PEARL JAM 2013: LIGHTNING BOLT
Se con Backspacer la avevo
considerata un abbaglio, con Lightning Bolt devo purtroppo
ammettere che la tendenza discendente dei Pearl Jam è iniziata, e
duramente anche. Prendiamo i singoli degli ultimi tre album (in 7
anni) e mettiamoli a confronto: “World Wide Suicide” eccellente
(dall'omonimo disco del 2006, l'ultimo capolavoro), “The Fixer”
passabile (da Backspacer, 2009), “Mind Your Manners”
indecente (da Lightning Bolt). Il nuovo album dei Pearl Jam
arriva dopo 4 anni e purtroppo ripete, o peggio supera, il mezzo
fallimento del precedente. Non perché la band non sia più in gamba
o Vedder non ci regali emozione, ma perché scarseggiano idee ed
atmosfere. Proprio come Backspacer, l'album parte con brani
più che dimenticabili, tre rock insipidi o addirittura irritanti, e
una ballad banale, roba che potrei ascoltare da qualunque altra band
di passaggio su MTV. Da “Getaway” a “Sirens” non c'è niente
che invogli a metter su Lightning Bolt piuttosto che uno
qualsiasi dei vecchi album.
Fortunatamente il fallimento è solo
mezzo, perché poi appaiono alcuni numeri decisamente migliori.
“Lightning Bolt” (unica title-track della storia della band)
────────────────────
#### ESERCIZIO PROPOSTO:
Riprendi la recensione dell'album Lightning Bolt dei Pearl Jam dal punto in cui si interrompe e portala avanti.

#### ESTRATTO DEI DATI:
────────────────────
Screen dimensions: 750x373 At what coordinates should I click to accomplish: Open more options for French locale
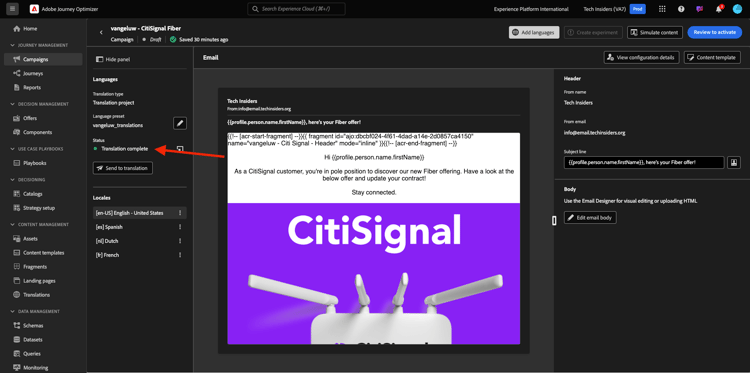click(x=180, y=255)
────────────────────
#### RISPOSTA AL COMPITO:
ricorda “The Fixer”: non è niente di nuovissimo ma lo stile PJ
confeziona bene la canzone, con una serie di cambi interessanti. Il
meglio arriva al centro dell'album: già dal primo ascolto sono due i
brani che rimangono impressi, e che non avrebbero sfigurato in dischi
del passato: “Infallible” e “Pendulum”, che ribadiscono –
in caso ce ne fosse bisogno – che è la creatività musicale di
Stone Gossard e Jeff Ament a trainare i PJ. “Pendulum” in realtà
era stata portata in studio già per Backspacer. Si
prosegue con due pezzi che, nuovamente, non hanno grande impatto ma
si assestano bene nella continuity della band, in particolare “Let
The Records Play” un ritmico rock-blues anni '70 firmato da Vedder.
La serie di brani
in chiusura fa da controparte all'apertura: quella era “cattiva”
e bruttina, questa è acustica e bellina, ma entrambe sono
francamente inutili. “Sleeping By Myself” è la frizzante
rilettura della band del pezzo di Vedder apparso in Ukulele Songs.
“Yellow Moon” è la migliore delle tre, un'ottima confezione per
una canzone che è sfacciatamente un omaggio a Neil Young (a cui, tra
l'altro, l'intero album è dedicato) e alla storica “Helpless”.
Infine “Future Days” è uno di quegli inni a firma Vedder che
stanno bene in chiusura, e va preso così com'è, né più né meno.
Non c'è una hidden track.
Ci troviamo di
fronte a un album che non vale assolutamente l'attesa di 4 anni, alla
stregua del precedente, privo della “brezza oceanica” che
caratterizzava la parte migliore di Backspacer, ma con almeno
due canzoni di più alto livello. Gli altri sono brani che scorrono
piacevoli e già sentiti – come quando si ascolta la radio senza
pretese. Poi ce n'è qualcuno – concedetemi almeno “Mind Your
Manners” – che si salta a piè pari. Facendo un collage tra le
parti migliori di Lightning Bolt e di Backspacer, ne
uscirebbe un album buono al livello di Yeld.
Out-takes.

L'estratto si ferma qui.